As David Tennant’s brilliant narration explains, this action is necessitated due to widespread complaints from the public about his use of the word in the “BBC sitcom Top Gear”. During the “Damage Limitation Meeting”, the task of sifting through four years of footage of the show and writing down the offensive bits falls to the chronically stupid intern Will Humphries, played by Hugh Skinner.

The episode was written before Jeremy Clarkson was told his Top Gear contract would not be renewed following his altercation with producer Oisin Tymon. However, the W1A production team then decided to make comic mileage from the Clarkson plotline by the edits, meaning that Clarkson’s face in archive footage is pixelated, with his name also bleeped out from the narration.

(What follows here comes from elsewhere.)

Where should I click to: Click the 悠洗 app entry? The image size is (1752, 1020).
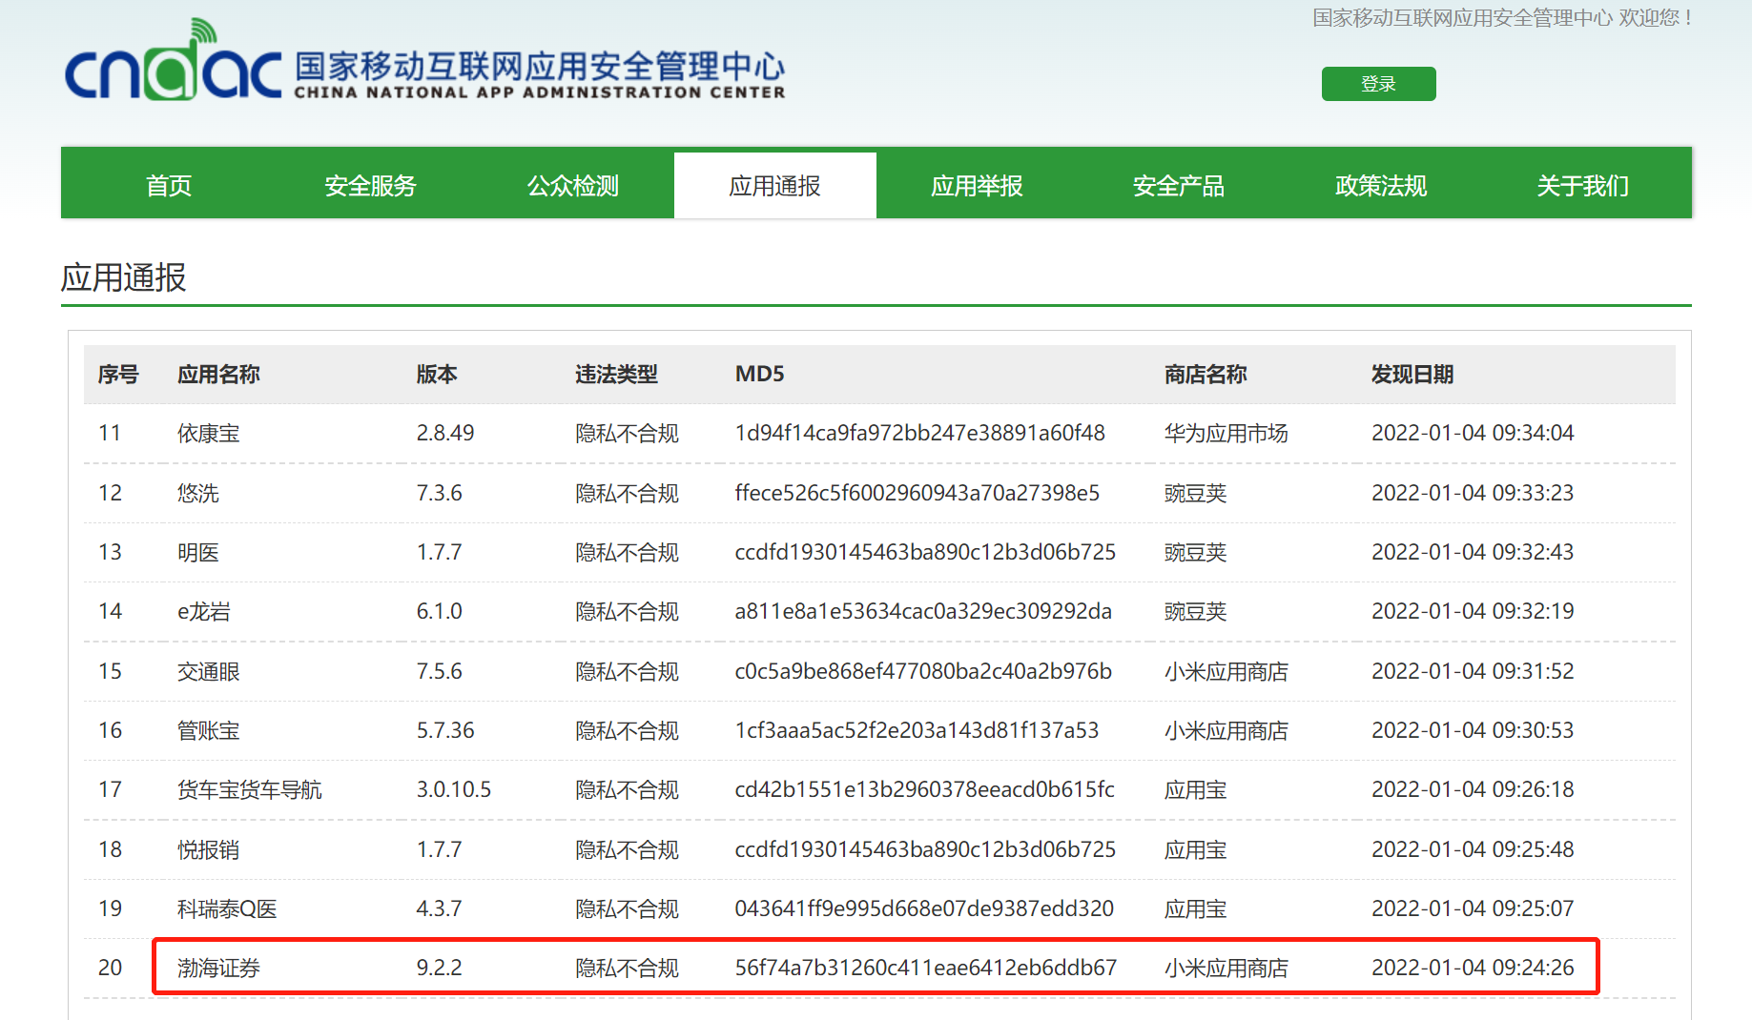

I wrote this episode in July last year so the only thing we did was add a voice over and to bleep Clarkson and clumsily pixelate his face so hopefully we got another couple of little jokes out of that,” said Morton who also directed the episode. Executive producer Jon Plowman was quite clear in his explanation for the reasoning behind the decision to bleep Clarkson’s name out and to pixelate his face. It was done because it was the “…kind of thing that Ian Fletcher would do“. Fletcher of course, is the BBC’s increasingly by the day frustrated Head of Values played by Downton Abbey star Hugh Bonneville. Why by the day? You need look no further than Fletcher’s PR ‘guru’, Siobhan Sharpe, who can’t wait to rename BBC2 to….BBC2.